L’uomo è schiavo di ciò che lo domina: la gola /2
Etica della vita, una rubrica a cura di Gabriele Semprebon
Il fatto di rinunciare o di sapere attendere a gustare qualcosa, permette di costruirsi una disciplina, consente di esercitare la propria libertà sulle passioni, su ciò che ci spinge e, essendo questo molto difficile, dobbiamo essere consapevoli di affrontare una sfida immane alla quale più concediamo, più questa ci sfida.
Dobbiamo allora educare il nostro rapporto con ciò che entra dentro di noi e che ci fa piacere o ci offre quella sensazione di benessere che ci aiuta a superare e a sopportare il distress. L’essere presenti a sé stessi e sapere quando cominciare e quando finire, cosa mangiare o bere e cosa rifiutare, veniva chiamato dai padri della Chiesa temperanza.
La virtù della temperanza si esercita in diverse circostanze: riguardo al cibo, all’alcol, al fumo, ai soldi, al possesso dei corpi eccetera. Questa virtù condizionerà la nostra libertà ma proprio attraverso questo perimetro noi possiamo vivere la misura delle cose. La modalità temperante offre all’uomo la sua vera dignità altrimenti si diventa schiavi di sé stessi. “Sia che mangiate sia che beviate… fate tutto per la gloria di Dio” (1Cor 10,21).
È proprio la descrizione di quell’essere presente a sé stessi che dà uno start e uno stop. Solo se si diventa temperanti si riesce a gestire il buon uso delle cose. Quando un cristiano prega prima del pasto, non solo riconosce il dono che gli è posto davanti ma anche il valore del cibo, che non deve essere motivo di eccesso o di danno ma ragione di nutrimento e di equilibrio.

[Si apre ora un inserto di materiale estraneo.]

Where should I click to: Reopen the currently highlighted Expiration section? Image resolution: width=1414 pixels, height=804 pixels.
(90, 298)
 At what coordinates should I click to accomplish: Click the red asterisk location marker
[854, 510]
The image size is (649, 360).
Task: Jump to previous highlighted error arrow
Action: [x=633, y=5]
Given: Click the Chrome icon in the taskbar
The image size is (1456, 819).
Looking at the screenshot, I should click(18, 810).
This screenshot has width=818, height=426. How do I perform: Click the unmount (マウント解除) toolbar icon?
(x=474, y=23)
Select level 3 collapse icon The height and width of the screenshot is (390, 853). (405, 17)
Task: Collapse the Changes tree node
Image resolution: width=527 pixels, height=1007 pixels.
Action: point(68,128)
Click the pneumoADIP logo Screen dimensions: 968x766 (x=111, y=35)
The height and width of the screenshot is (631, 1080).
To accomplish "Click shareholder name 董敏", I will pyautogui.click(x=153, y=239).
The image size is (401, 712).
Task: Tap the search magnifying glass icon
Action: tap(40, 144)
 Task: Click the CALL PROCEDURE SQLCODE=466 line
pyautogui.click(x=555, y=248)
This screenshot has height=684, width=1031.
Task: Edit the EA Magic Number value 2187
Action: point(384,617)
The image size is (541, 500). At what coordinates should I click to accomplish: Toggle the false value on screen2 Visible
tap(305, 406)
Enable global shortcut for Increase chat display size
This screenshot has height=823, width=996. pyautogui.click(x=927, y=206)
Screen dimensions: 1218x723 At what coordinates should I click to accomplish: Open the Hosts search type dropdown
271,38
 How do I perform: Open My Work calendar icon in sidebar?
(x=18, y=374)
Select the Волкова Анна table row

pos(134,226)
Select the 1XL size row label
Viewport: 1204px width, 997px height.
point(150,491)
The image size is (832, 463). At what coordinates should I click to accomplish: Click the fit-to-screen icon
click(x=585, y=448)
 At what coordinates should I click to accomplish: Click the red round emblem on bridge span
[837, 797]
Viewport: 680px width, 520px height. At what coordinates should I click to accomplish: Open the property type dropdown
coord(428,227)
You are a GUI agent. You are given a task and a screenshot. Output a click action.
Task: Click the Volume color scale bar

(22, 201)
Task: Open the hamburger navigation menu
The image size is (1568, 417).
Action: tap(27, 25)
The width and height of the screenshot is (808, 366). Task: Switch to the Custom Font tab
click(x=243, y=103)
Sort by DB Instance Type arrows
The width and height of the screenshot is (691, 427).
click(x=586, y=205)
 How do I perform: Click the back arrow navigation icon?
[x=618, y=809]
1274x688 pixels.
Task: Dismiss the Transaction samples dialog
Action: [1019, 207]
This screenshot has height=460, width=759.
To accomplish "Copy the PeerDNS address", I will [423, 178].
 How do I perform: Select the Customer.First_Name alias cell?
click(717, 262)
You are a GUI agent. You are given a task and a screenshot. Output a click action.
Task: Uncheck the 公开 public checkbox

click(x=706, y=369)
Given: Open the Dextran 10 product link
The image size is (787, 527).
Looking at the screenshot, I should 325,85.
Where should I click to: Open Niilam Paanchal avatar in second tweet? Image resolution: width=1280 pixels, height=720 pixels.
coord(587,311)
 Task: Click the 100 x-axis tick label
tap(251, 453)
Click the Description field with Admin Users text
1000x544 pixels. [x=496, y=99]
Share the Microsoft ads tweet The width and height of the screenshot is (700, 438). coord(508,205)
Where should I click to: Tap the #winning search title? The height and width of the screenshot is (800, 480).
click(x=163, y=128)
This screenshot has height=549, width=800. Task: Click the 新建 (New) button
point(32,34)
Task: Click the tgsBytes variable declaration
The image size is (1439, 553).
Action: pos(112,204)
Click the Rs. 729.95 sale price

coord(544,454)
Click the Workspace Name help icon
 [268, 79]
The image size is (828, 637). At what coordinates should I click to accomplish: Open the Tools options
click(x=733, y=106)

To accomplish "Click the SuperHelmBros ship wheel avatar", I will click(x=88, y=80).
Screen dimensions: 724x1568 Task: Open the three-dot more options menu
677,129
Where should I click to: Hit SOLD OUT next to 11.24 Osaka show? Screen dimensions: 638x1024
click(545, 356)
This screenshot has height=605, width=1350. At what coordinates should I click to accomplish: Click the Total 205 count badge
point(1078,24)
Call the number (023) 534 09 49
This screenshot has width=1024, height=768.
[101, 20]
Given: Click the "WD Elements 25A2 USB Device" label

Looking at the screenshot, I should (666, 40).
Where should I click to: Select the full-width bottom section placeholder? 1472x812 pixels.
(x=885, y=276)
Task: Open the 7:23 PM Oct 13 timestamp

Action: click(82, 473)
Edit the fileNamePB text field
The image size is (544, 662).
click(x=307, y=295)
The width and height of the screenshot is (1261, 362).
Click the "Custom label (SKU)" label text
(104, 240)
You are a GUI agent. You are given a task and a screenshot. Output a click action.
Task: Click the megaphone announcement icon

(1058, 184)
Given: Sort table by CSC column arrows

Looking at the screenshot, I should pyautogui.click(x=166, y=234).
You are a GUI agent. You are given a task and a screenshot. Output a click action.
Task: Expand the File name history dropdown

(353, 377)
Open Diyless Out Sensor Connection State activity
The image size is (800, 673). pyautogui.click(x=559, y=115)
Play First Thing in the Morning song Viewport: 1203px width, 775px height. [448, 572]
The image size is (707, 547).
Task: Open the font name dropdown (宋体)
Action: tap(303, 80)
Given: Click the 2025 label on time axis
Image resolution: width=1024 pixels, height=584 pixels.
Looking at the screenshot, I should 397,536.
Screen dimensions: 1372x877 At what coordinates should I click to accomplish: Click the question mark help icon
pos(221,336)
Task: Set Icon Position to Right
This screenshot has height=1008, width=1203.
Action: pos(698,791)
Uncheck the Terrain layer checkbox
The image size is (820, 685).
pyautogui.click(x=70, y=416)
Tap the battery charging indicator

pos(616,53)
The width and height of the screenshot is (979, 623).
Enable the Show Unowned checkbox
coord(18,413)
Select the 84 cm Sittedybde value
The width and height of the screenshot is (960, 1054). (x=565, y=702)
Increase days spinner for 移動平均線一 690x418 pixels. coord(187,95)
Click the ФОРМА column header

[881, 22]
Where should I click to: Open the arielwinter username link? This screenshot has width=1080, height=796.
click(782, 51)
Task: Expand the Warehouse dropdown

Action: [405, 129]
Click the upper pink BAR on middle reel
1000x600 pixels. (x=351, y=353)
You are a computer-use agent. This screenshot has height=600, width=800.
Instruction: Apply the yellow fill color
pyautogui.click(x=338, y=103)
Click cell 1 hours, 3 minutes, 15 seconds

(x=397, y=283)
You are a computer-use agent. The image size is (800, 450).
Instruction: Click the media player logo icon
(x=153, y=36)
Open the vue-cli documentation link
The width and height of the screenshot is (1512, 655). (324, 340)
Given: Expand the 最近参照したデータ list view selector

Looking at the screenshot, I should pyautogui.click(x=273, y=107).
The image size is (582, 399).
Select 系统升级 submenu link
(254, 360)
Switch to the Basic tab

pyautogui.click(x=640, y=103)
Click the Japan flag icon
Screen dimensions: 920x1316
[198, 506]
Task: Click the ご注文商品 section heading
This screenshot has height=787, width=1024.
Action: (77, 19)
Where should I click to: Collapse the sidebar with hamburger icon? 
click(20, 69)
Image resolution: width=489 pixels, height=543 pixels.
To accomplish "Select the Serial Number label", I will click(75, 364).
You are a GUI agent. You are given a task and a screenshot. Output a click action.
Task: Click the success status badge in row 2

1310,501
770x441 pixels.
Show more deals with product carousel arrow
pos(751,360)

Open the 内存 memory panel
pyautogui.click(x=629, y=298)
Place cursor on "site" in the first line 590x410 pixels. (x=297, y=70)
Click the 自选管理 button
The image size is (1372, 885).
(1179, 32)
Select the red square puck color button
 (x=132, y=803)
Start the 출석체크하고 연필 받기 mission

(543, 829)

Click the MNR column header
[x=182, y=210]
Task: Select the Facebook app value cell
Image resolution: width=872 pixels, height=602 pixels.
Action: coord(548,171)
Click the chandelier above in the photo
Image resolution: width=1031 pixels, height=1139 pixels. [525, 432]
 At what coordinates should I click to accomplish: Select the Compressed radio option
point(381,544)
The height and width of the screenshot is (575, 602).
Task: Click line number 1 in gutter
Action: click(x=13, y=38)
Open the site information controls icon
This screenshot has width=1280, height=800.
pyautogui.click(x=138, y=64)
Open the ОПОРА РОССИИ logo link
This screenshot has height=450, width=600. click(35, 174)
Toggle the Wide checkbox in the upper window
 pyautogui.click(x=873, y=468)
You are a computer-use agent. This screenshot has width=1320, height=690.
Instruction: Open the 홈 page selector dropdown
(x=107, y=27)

Questo equilibrio viene manifestato, per esempio, nel digiuno: anche se ho necessità di mangiare, posso aspettare di farlo, e quel tempo prezioso di cui mi servo per cibarmi, può diventare tempo prezioso per gli altri, per Dio nella preghiera o per gli altri nella carità. Il digiuno non è fine a sé stesso ma è un mezzo utile anche spiritualmente per farci capire come si deve vivere nella mancanza. L’equilibrio porta alla comunione: dalla gastrimargia, detta così dai Padri, che dà l’idea della consumazione ingorda, all’Eucarestia che, al contrario, ci insegna la comunione. Chi si abbuffa pensa per sé, chi fa comunione pensa agli altri.
Anche il peccato originale ha a che fare con il mangiare, l’introdurre qualcosa dentro di noi, simbolicamente oggetto di consumazione, e non luogo di comunione: il peccato è l’uso e l’abuso, il consumo e l’ostentazione mentre la virtù è la comunione, con Dio e con i fratelli.